* Text provided:
Nelva Weber (1908–1990) was an American landscape architect and wrote extensively about landscape design. She opened her practice in 1945 in New York, NY. Prior to opening her own landscape architecture practice, she worked on the Palisades Parkway with C.C. Combs. She was also employed by the architecture firm Shaw Maess & Murphy and later as a designer on city parks for the New York City Parks Department.

Life and career
Born in Arrowsmith, Illinois, Weber received her B.A. in English from Illinois Wesleyan University and later a B.F.A. in landscape architecture and a M.A. in plant ecology from University of Illinois in 1935. Post graduation, she moved to New York City where, after several jobs, she worked for the New York City Parks Department before opening her own practice in 1945.

* Data block:
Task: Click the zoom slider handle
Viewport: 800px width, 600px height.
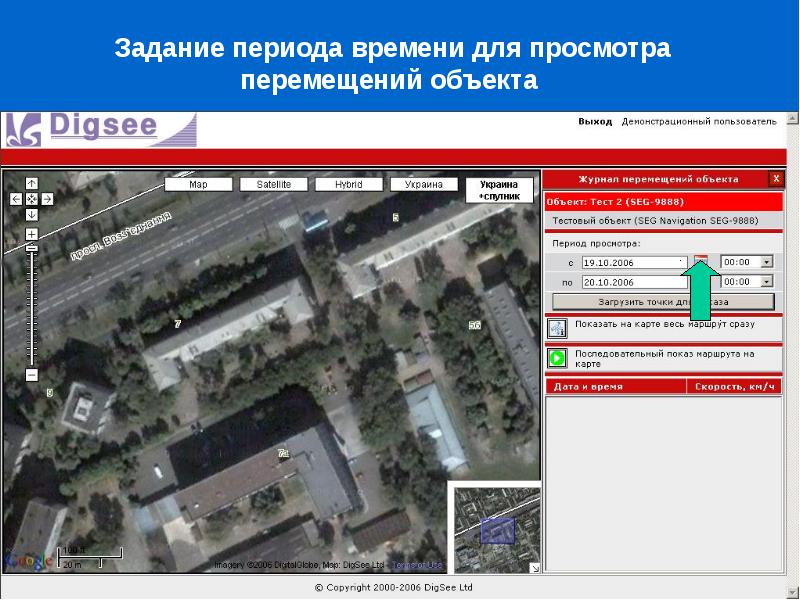Action: [x=32, y=247]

* Prompt:
In the Nelva Weber passage, reproduce the portion starting with "Nelva Weber (1908–1990)" and going on through "City Parks Department.", swapping "Palisades Parkway" for "Taconic State Parkway".

* Response to the task:
Nelva Weber (1908–1990) was an American landscape architect and wrote extensively about landscape design. She opened her practice in 1945 in New York, NY. Prior to opening her own landscape architecture practice, she worked on the Taconic State Parkway with C.C. Combs. She was also employed by the architecture firm Shaw Maess & Murphy and later as a designer on city parks for the New York City Parks Department.